After more than three-and-a-half hours of public testimony and extended debate, the council voted 3-2 to pass Ordinance 26-019, which adds a new section to county code governing how local housing funds are allocated. It passed Ordinance 26-016 unanimously, creating a new gross misdemeanor for exposing children or dependents to controlled substances.

Ordinance 26-018, which would have directed 20% of revenue from the county’s Affordable Housing and Behavioral Health sales tax into a new Behavioral Health Facility Expansion Fund starting in 2027, was sent back to the Human Services Committee without a vote.

Ordinance 26-016: Child Endangerment Protections

Ordinance 26-016, approved unanimously, adds Chapter 10.50 to the Snohomish County Code, creating the offense of “Endangerment with a Controlled Substance.” The measure makes it a gross misdemeanor to knowingly or recklessly permit a child or dependent person to ingest, inhale, or have contact with any controlled substance, with exceptions for valid prescriptions issued to the child or dependent and for cannabis.

“I want to thank the City of Everett for passing their ordinance, which was used as a model for this county legislation,” Nehring said. “My hope is that with a renewed focus on holding those who expose children to drugs accountable, we can save lives.”

State law under RCW 9A.42.100 already treats similar exposure to methamphetamine and certain precursor chemicals as a Class B felony. The new county ordinance fills the gap for other substances, including fentanyl, by establishing a lower-level misdemeanor offense with penalties of up to 364 days in jail, a fine of up to $5,000, or both. The chapter includes aligned definitions from state law and a severability clause.

[Rows for locating described items]
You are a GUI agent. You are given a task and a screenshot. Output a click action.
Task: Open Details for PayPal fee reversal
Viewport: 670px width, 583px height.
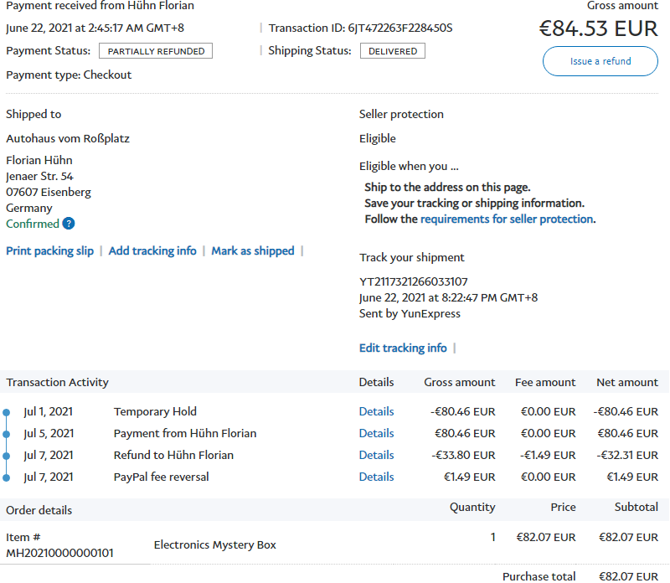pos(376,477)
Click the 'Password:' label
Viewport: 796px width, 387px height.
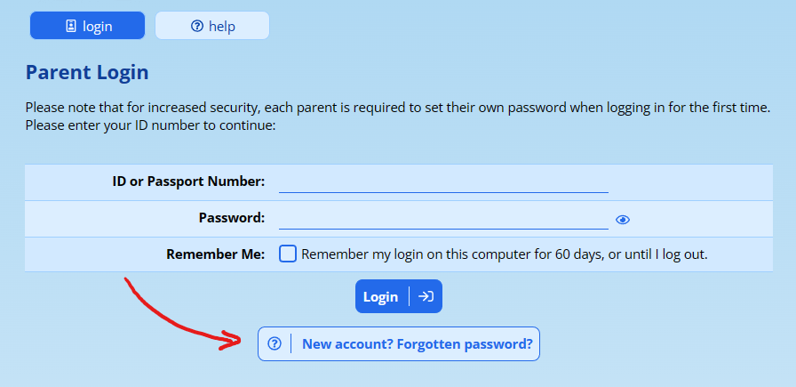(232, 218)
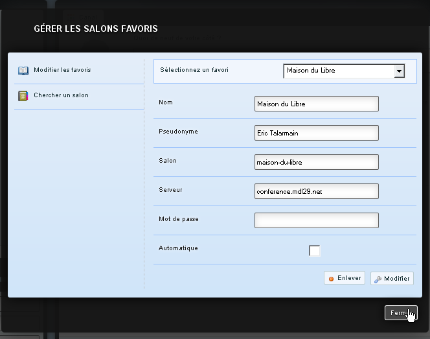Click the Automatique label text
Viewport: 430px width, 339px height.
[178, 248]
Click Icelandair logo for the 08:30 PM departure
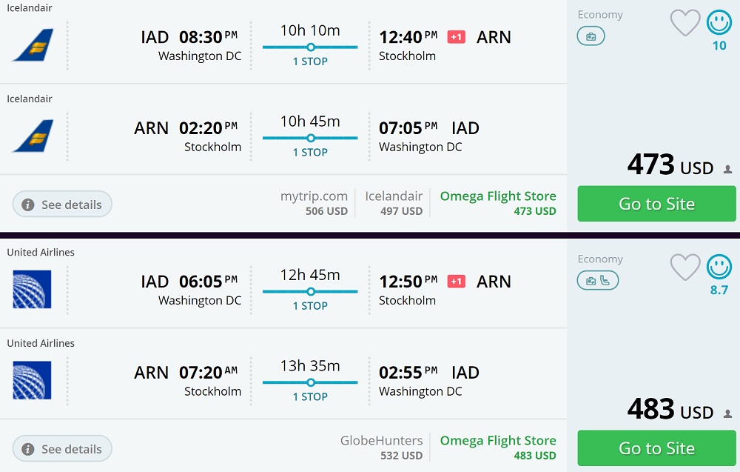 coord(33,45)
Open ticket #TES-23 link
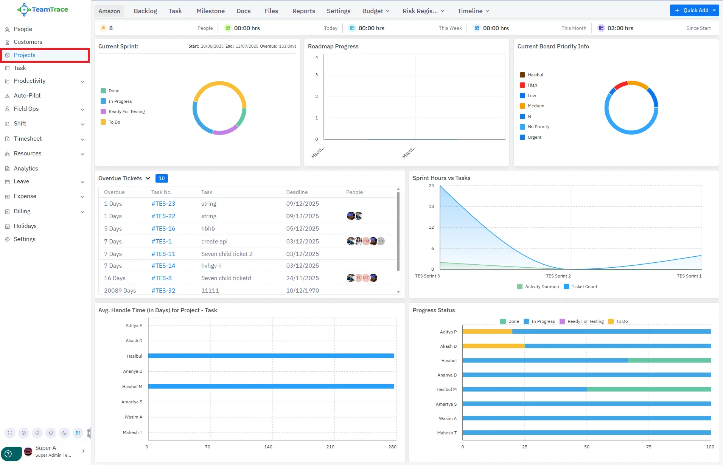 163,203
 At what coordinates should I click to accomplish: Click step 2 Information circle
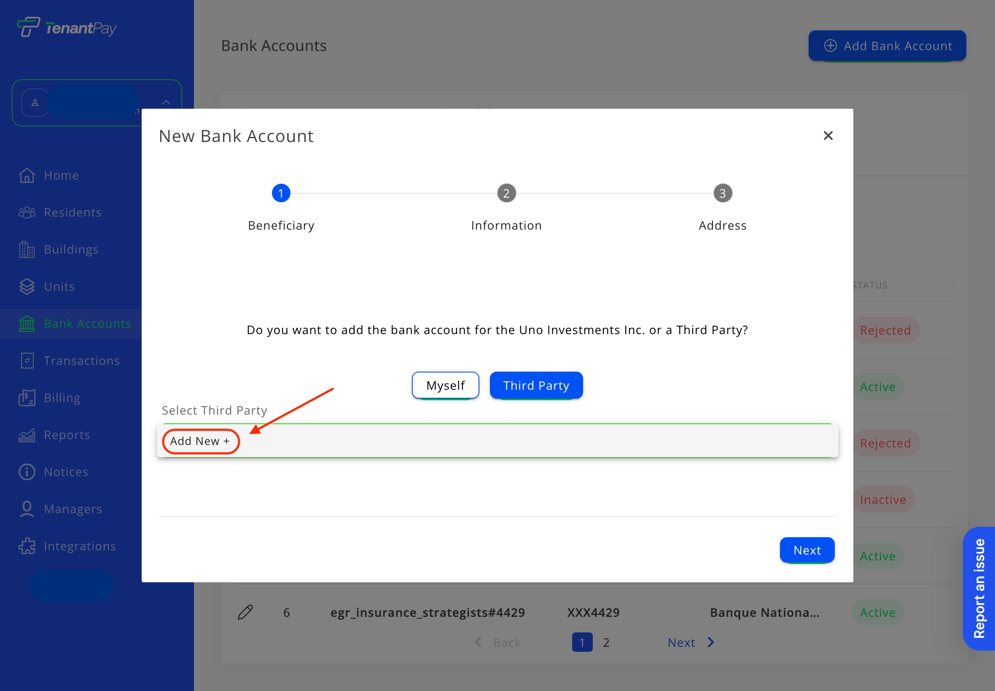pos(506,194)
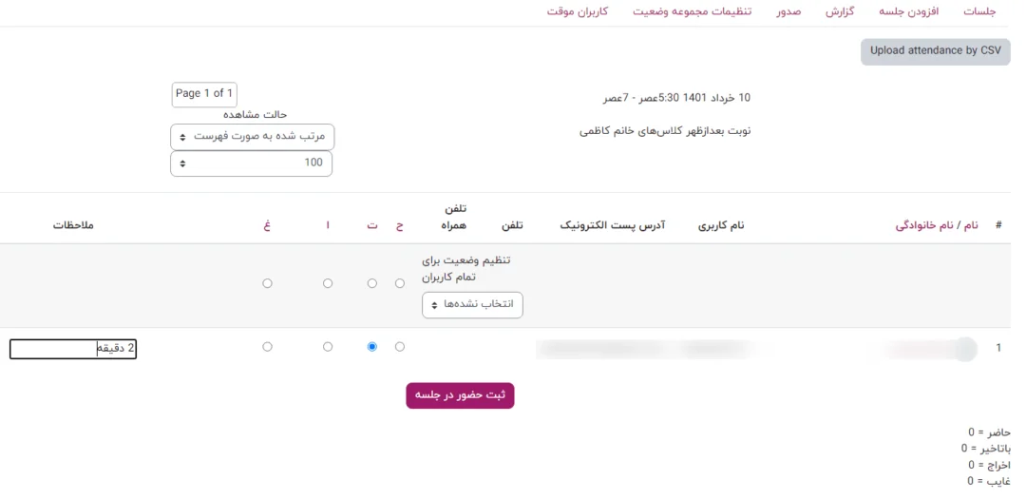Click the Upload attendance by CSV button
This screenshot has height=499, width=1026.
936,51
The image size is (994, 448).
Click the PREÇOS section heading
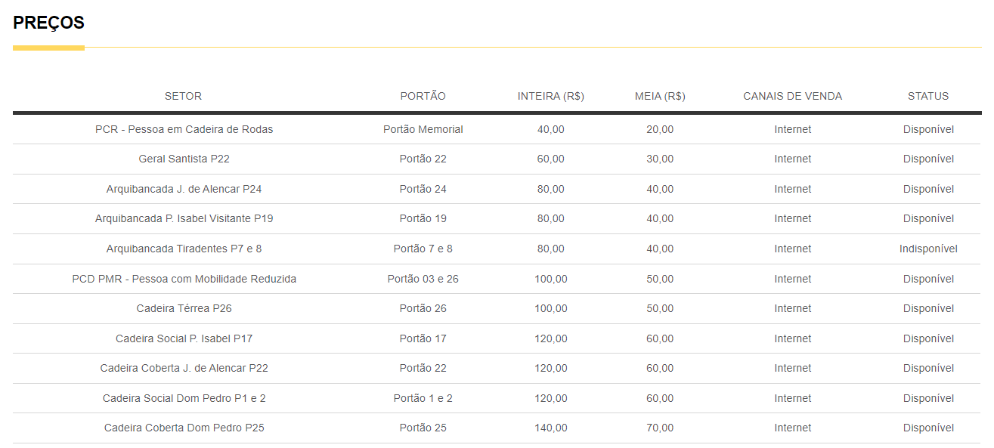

» Short problem 1:
Using the passage on the county ordinances, decide whether each statement agrees with it, answering yes or no and quoting the words that settle it: (a) Ordinance 26-019 passed unanimously. (b) Ordinance 26-018 went back to a committee without a vote. (c) The new controlled-substance offense can carry a fine of up to $5,000.
» Short problem 2:
Turn the paragraph of the county ordinances passage that opens "State law under RCW 9A.42.100" into a short list that keeps its main facts.
» Short problem 3:
Carry the report on the county ordinances forward from its final sentence.

» Exercise output 1:
(a) No: "the council voted 3-2 to pass Ordinance 26-019"
(b) Yes: "was sent back to the Human Services Committee without a vote"
(c) Yes: "a fine of up to $5,000"

» Exercise output 2:
- State law (RCW 9A.42.100) already makes similar exposure to methamphetamine and certain precursor chemicals a Class B felony.
- The county ordinance covers other substances, including fentanyl, with a lower-level misdemeanor offense.
- Penalties: up to 364 days in jail, a fine of up to $5,000, or both.
- The chapter uses definitions aligned with state law and includes a severability clause.

» Exercise output 3:
Public testimony strongly favored the change, with speakers describing it as common sense protection for children.

Everett resident and former Lake Stevens Councilman Todd Welch shared that the ordinance applies the same legal principle already used in state law for firearms storage and DUI cases involving minors.

“If you knowingly or recklessly allow a child to ingest, inhale, or come in contact with a controlled substance, that is a crime,” Welch said.

Similar local ordinances exist in the city of Everett, which passed its version in March 2026, and in Pierce County, which adopted comparable language in 2024. Spokane Valley has also advanced related measures.

Ordinance 26-019: Housing Funding Rules

The measure passed 3-2, with affirmative votes from Nehring, Councilman Jared Mead, and Council Vice Chair Sam Low. Chair Megan Dunn and Councilman Strom Peterson voted no.

“With this legislation, we can be sure that local county dollars will be focused toward programs that deliver the best results rather than prioritizing programs based on ideology,” Nehring told the Lynnwood Times.

Ordinance 26-019 adds Snohomish County Code 2.400.066, titled “County Funding for Housing.” The measure prohibits the county from using its own funds or pass-through state and federal dollars to require, incentivize, or give priority to housing providers that offer temporary or permanent housing with no or minimal entry or participation requirements. It also bars the county from prohibiting, discouraging, or giving lower priority to providers that include requirements for sobriety, treatment, counseling, or illicit drug testing.

The restrictions apply to solicitations, scoring metrics, subrecipient agreements, and contracts. A subsection provides an exception if a state or federal grant or contract would require the prohibited approach and the county would otherwise lose funding.

The ordinance does not create criminal or civil penalties for individuals; noncompliance would result in administrative or legal consequences for county funding decisions.

During debate, Councilman Peterson expressed concern that the ordinance would impose new administrative burdens on nonprofit housing providers such as HASCO, requiring additional paperwork and staff time without changing current practices.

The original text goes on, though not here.